O que fazer:
Por favor, cite o texto sobre A Moreninha a partir das palavras "De certa forma" e pare logo depois de "tem de sobra.".

Trecho do texto:
Por tanto, no inicio da leitura foi algo difícil para mim, provavelmente foi porque já fazia algum tempo que não lia algum clássico nacional, então estava um pouco desacostumado com certos comportamento. Este livro foi escrito durante a escravidão, então é de certo que ao longo do livro temos comportamentos racistas com homens e mulheres negras, não podemos negar isso e romantizar como tambem nem excluir o livro, pois além de um romance ele é mais uma prova de que a segregação existiu e que o racismo é uma construção social do nosso pais, combatê-lo é algo que deve fazer e usar a literatura como referência de que este comportamento esta enraizado na nossa sociedade é uma boa alternativa para conscientizar a pessoas.
Feito as criticas, a historia de amor contada ao longo do livro é promovida a ideias de afeto ao longo da obra, uma historia que ao se aprofundar a cada capitulo vemos que é um jovem escrevendo sobre o amor na sua perspectiva, relembrando que o autor ao lançar esta obra tinha 23 anos, então juntando com uma concepção romântica de como era o mundo na visão em torno lusitana, vemos que é uma narrativa que tem sua quebra de expetativa e momentos que são até lindos de serem lidos, mas não passa de um homem jovem que vê em todas as coisas relacionadas com uma mulher algo belo e dócil, um objeto que deve ser conquistada e cotejado a todo momento. Talvez dessa forma ao longo do livro comecei a entender o protagonista, pois de alguma forma mesmo com a linguagem de dois seculos atrás, por termos quase a mesma idade eu consegui entender como ele queria contar essa historia. Quando somos jovens temos uma concepção diferente do que é a vida e o amor, diferente de um homem de 30 ou 40 anos que já passou por outras experiencias (estou generalizando para parecer mais fácil de comentar mas sei que existem homens mais velhos que nunca entenderam o amor e relacionamento), estamos começando as nossas aventuras no relacionamento e errando no caminho para nos tornamos uma pessoa melhor, assim temos fases que passam a cada dia, seja a erótica até romântica e a parceria.
De certa forma a narrativa passa entre essas fases enquanto conta uma historia de um romance adolescente no século da colonia brasileira, é incrível imaginar pois vemos esse pequeno livro antigo e imaginamos que é um livro complexo por conta das palavras mas ao ler e entender do que se trata se torna um romance adolescente, algo quase juvenil pois estamos falando de um amor entre duas pessoas que mal viveram suas vidas ainda mas estão ligados de uma forma que não sabem explicar. Entender isso em A Moreninha acaba tornando este livro interessante de ser lido, deixa de lado a visão de que é um clássico e o torna algo que todos os livros são de alguma forma na literatura, entretenimento e aqui esta obra tem de sobra.
A Moreninha de Joaquim Manuel de Macedo é um livro que me desafiou no inicio da leitura mas depois me fez entender novamente os significados dos clássicos, isto enquanto acendia a minha paixão por essas obras. Não é apenas a história de amor, é uma construção de uma época onde temos valores sociais e culturais que de um lado ruim ainda existem até hoje na nossa sociedade mas que também tem a sua importância pois é a historia de como foi construída a nacionalidade, sobre o que é ser brasileiro, sejam nas características boas ou ruins, junto com uma linguagem bela que após ser compreendida, é uma delicia ler cada pagina.

Dados fornecidos:
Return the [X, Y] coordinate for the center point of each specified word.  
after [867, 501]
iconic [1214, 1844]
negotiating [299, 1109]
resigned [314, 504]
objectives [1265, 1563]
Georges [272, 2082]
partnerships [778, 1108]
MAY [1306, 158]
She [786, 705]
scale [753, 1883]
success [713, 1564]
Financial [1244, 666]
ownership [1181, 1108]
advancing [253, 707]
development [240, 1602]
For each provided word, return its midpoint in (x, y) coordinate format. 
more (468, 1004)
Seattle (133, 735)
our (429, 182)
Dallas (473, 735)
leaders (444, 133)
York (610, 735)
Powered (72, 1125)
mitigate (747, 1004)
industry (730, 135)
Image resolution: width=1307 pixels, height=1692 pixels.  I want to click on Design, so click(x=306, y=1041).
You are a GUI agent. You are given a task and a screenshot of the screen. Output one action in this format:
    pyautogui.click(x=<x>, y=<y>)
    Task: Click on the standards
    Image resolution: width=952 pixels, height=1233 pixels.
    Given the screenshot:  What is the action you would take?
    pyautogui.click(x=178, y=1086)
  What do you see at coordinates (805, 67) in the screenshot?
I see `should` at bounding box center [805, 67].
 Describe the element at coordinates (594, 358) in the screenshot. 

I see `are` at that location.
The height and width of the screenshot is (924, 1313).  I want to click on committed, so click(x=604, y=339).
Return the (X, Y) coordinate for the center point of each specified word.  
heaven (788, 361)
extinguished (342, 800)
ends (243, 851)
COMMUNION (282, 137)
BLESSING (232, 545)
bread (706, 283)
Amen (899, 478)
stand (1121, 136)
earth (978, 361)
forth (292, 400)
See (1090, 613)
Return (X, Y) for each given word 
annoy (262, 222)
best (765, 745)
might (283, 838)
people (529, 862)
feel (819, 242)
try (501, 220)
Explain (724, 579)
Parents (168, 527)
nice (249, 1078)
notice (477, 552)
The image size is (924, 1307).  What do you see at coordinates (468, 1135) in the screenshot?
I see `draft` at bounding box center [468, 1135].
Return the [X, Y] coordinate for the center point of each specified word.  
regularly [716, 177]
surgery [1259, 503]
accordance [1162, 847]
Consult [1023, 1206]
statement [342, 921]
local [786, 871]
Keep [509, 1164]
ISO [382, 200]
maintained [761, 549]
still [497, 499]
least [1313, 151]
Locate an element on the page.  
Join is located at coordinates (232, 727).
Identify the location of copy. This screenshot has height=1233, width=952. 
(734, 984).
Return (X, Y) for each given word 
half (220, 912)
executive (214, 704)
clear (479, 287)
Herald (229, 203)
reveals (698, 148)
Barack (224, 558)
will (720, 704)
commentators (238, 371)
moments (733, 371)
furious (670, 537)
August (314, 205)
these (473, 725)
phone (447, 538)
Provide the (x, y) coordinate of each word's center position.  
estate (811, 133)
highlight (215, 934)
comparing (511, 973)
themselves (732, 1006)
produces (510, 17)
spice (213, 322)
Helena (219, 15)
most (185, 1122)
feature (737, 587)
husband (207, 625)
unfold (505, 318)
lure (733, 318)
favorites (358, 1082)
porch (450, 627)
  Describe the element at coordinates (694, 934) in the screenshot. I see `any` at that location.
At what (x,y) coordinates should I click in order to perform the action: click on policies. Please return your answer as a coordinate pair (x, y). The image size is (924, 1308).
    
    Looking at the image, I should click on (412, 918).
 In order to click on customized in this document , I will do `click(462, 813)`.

Sua resposta:
De certa forma a narrativa passa entre essas fases enquanto conta uma historia de um romance adolescente no século da colonia brasileira, é incrível imaginar pois vemos esse pequeno livro antigo e imaginamos que é um livro complexo por conta das palavras mas ao ler e entender do que se trata se torna um romance adolescente, algo quase juvenil pois estamos falando de um amor entre duas pessoas que mal viveram suas vidas ainda mas estão ligados de uma forma que não sabem explicar. Entender isso em A Moreninha acaba tornando este livro interessante de ser lido, deixa de lado a visão de que é um clássico e o torna algo que todos os livros são de alguma forma na literatura, entretenimento e aqui esta obra tem de sobra.